SELECTED PASSAGE -

────────────────

ContractorsHome Improvement Business
Section § 7150
This section defines two specific terms for the purposes of this law. First, it explains that 'person' refers only to actual human beings, not companies or organizations. Second, it states that a 'senior citizen' is someone who is 65 years old or older.
Section § 7150.1
Section § 7151
This law defines what "home improvement" means in terms of changes you might make to residential property. It covers a wide range of activities like repairing, remodeling, or adding new features to a home, especially when rebuilding after a disaster. It also clarifies what counts as "home improvement goods or services," such as installing air conditioning or termite extermination. Additionally, it specifies what qualifies as a "solar energy system," focusing on solar setups that convert sunlight into electricity for home use.
Section § 7151.2
This section defines a 'home improvement contract' as any agreement, whether spoken or written, between a contractor and a homeowner or tenant, or between a salesperson and a homeowner or tenant, that involves work or services to improve a home. This includes all labor, services, and materials for the improvement project, and it applies no matter how many units are in the building where the tenant lives.

────────────────

SOURCE DATA -
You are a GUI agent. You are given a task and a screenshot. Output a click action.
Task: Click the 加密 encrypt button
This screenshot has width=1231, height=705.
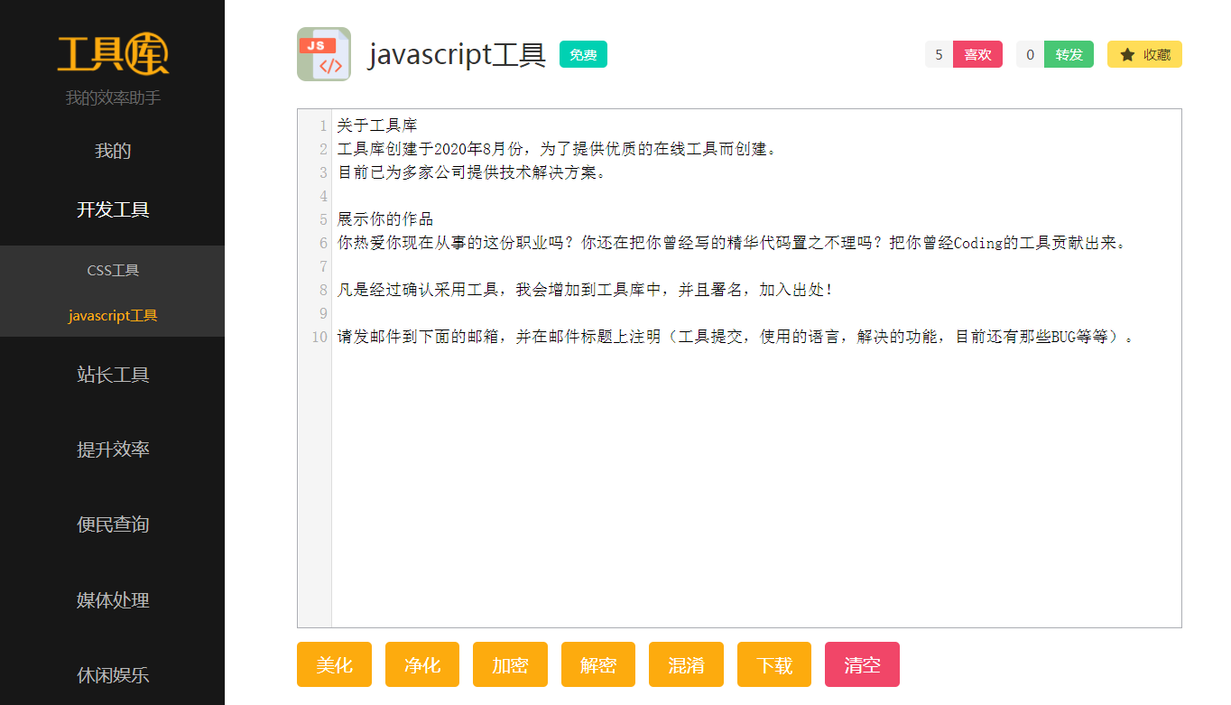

────────────────

EXERCISES TO COMPLETE -
• A. Answer these from the home improvement law summary:
(i) At what age does a person count as a senior citizen?
(ii) What two examples of home improvement goods or services does the summary give?
(iii) In what two forms can a home improvement contract be made?
• B. Identify every term that the home improvement law summary encloses in quotation marks as a defined term.
• C. Extract the home improvement law summary from "Section § 7150.1" up to and including "for home use.".

RESPONSE LIST -
• A.
(i) 65 years old or older
(ii) Installing air conditioning and termite extermination
(iii) Spoken or written

• B.
person
senior citizen
home improvement
home improvement goods or services
solar energy system
home improvement contract

• C.
Section § 7150.1
Section § 7151
This law defines what "home improvement" means in terms of changes you might make to residential property. It covers a wide range of activities like repairing, remodeling, or adding new features to a home, especially when rebuilding after a disaster. It also clarifies what counts as "home improvement goods or services," such as installing air conditioning or termite extermination. Additionally, it specifies what qualifies as a "solar energy system," focusing on solar setups that convert sunlight into electricity for home use.